Protein Language Models (PLMs) have emerged as a powerful tool for predicting and designing protein structure and function. At the international conference on Machine Learning 2023 (ICML), MILA and Intel Labs have released Protst, a pioneering multimodal language model for protein design based on text prompts. Since then, Pridst has been well received in the research community, accumulating over 40 citations within a year, indicating the scientific strength of the work.
One of the most popular tasks in PLM is to predict the intracellular position of amino acid sequences. In this task, the user supplies the model with an amino acid sequence, and the model outputs a label indicating the intracellular position of this sequence. Out of the box, the Zero Shot Protst-ESM-1B is better than the state-of-the-art shot classifiers.
To make PRITST more accessible, Intel and Mila reorganized and shared the model with a hugging face hub. You can download the model and dataset from here.

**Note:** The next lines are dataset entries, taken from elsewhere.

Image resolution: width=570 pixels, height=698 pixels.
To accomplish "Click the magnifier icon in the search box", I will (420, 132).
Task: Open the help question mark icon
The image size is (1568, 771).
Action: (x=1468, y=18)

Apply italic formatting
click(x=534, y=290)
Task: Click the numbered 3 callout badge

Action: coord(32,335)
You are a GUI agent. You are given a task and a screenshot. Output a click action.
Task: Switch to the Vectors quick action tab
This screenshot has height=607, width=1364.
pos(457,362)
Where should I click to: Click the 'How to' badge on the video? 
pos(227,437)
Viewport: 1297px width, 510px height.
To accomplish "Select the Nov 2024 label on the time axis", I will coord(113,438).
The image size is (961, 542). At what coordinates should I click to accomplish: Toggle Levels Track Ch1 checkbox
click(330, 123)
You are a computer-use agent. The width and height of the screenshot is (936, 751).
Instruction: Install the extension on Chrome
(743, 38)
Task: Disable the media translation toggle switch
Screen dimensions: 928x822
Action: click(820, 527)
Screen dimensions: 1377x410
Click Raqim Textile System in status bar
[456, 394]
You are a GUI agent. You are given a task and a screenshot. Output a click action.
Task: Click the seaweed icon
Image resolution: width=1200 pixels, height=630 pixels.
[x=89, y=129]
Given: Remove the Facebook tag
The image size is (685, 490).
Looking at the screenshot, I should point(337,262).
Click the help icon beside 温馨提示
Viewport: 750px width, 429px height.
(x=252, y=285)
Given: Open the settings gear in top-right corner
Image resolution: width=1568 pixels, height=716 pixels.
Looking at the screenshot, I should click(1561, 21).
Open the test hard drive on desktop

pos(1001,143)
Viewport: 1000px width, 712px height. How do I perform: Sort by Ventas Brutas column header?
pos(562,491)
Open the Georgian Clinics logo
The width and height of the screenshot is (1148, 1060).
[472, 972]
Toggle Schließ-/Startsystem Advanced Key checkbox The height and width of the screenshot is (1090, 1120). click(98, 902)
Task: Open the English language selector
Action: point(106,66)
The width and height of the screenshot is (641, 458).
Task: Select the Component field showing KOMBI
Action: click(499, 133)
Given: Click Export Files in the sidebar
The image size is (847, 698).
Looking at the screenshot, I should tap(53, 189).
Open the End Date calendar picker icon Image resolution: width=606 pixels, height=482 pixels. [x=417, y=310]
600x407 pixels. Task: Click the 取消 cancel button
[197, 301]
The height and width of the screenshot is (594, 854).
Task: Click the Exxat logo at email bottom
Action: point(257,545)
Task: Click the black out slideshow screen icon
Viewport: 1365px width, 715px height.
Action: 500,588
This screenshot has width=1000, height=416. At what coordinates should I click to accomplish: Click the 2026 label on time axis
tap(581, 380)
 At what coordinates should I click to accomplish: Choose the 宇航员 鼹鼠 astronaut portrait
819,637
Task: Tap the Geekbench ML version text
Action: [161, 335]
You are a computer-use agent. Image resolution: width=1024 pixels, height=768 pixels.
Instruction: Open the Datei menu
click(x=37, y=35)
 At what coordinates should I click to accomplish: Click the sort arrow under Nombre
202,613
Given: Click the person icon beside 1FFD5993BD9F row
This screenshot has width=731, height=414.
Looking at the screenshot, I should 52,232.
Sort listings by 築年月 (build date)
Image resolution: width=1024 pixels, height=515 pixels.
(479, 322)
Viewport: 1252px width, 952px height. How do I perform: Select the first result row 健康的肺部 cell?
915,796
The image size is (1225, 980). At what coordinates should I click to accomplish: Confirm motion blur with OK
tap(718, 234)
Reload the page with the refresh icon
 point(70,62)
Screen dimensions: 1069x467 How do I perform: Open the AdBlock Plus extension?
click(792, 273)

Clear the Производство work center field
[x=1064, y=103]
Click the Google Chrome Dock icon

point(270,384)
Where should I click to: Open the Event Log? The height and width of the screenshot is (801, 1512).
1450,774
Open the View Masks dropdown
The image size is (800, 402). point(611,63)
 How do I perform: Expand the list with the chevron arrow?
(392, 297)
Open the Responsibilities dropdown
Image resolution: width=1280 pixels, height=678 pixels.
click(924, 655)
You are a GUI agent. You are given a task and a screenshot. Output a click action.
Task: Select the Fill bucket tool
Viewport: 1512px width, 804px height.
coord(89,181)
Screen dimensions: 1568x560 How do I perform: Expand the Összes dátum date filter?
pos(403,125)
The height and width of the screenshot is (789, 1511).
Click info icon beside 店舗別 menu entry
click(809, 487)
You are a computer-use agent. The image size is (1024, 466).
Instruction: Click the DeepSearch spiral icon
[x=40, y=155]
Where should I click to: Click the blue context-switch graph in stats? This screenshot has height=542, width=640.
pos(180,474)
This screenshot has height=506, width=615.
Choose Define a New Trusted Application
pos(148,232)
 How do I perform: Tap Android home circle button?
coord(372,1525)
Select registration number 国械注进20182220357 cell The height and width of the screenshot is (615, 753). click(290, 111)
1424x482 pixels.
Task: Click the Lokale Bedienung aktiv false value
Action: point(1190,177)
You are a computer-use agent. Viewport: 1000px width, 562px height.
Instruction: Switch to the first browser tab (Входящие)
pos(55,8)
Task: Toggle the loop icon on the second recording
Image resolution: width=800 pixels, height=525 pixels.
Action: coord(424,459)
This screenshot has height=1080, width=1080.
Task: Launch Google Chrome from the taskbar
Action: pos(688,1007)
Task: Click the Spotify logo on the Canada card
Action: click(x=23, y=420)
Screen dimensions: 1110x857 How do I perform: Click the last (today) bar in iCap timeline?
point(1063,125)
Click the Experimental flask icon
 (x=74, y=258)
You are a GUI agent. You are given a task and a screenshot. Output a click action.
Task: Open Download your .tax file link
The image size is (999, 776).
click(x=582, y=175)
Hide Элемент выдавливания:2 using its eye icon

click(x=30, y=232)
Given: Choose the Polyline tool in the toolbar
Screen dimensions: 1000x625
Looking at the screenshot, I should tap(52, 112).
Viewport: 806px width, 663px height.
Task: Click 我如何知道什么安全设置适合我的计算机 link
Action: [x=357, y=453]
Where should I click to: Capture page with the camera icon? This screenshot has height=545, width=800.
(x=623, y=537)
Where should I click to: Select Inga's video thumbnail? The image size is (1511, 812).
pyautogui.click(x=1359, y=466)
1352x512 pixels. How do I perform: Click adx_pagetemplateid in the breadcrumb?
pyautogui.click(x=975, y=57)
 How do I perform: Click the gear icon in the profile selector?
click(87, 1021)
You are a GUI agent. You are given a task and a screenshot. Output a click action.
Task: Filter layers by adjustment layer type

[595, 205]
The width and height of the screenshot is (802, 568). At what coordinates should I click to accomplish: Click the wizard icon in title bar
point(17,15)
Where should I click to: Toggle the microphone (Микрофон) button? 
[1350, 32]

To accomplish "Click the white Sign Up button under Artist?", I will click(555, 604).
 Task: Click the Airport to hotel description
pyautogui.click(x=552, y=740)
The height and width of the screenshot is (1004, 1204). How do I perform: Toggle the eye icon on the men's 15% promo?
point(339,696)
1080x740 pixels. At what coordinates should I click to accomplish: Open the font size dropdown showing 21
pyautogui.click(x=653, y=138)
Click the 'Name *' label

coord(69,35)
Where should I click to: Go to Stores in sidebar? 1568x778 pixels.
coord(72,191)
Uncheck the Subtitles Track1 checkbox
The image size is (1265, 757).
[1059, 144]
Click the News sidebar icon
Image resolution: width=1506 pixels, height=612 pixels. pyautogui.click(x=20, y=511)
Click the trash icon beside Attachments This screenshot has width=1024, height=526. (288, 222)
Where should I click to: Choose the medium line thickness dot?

This post shows you how to efficiently perform Prutst inference and fine-tune it with the Intel Gaudi 2 accelerator, as well as the best way to use the Intel Gaudi open source library. The Intel Gaudi 2 is a second-generation AI accelerator designed by Intel. Check out our previous blog post for a detailed introduction and a guide to accessing it via Intel Developer Cloud. Thanks to the best of Intel Gaudi Library, you can port trans-based scripts to Gaudi 2 with minimal code changes.
PRITST’s reasoning
Common intracellular locations include the nucleus, cell membrane, cytoplasm, mitochondria, and more, as described in this dataset.
Compare PROTST inference performance on NVIDIA A100 80GB PCIE and Gaudi 2 accelerators using test splitting of Protst-sublularLocalization Dataset. This test set contains a 2772 amino acid sequence with variable sequence lengths ranging from 79 to 1999.
You can use this script to replicate your experiment. This script runs the model with full BFLOAT16 accuracy with batch size 1. The NVIDIAA100 and Intel Gaudi 2 have an accuracy of 0.44, with the Gaudi2 1.76 times faster estimate speed than the A100. The wall times for a single A100 and a single Gaudi 2 are shown in the diagram below.
Finely tuned protrusion
Fine-tuning the protost model in downstream tasks is a simple and established way to improve modeling accuracy. This experiment specializes in models of binary positions in simpler versions of subcellular localization using binary labels indicating whether the protein is membrane bound or soluble.
You can use this script to replicate your experiment. Here we will fine-tune the Protst-ESM1B-For-Sequential-Classification model with BFLOAT16 accuracy in Protst-BinaryLocalization Dataset. The table below shows the model accuracy of test splitting using various training hardware setups, closely in line with the results published in the paper (approximately 92.5% accuracy).
The diagram below shows the fine tuning times. The single Gaudi 2 is 2.92 times faster than the single A100. This diagram shows how the distributed training scale is roughly linearly for four or eight Gaudi 2 accelerators.
Conclusion
In this blog post, we demonstrated the ease of Pristst inference and fine-tuning on the Gaudi 2, based on the optimality of Intel Gaudi Accelerators. Furthermore, our results show competitive performance against the A100, with a 1.76x speedup for inference and a 2.92x speedup for fine tuning. The following resources will help you get started with your Intel Gaudi 2 accelerator model:
Thank you for reading! With the capabilities of Intel Gaudi 2 Accelerator, we look forward to your innovation being built on the pioneer.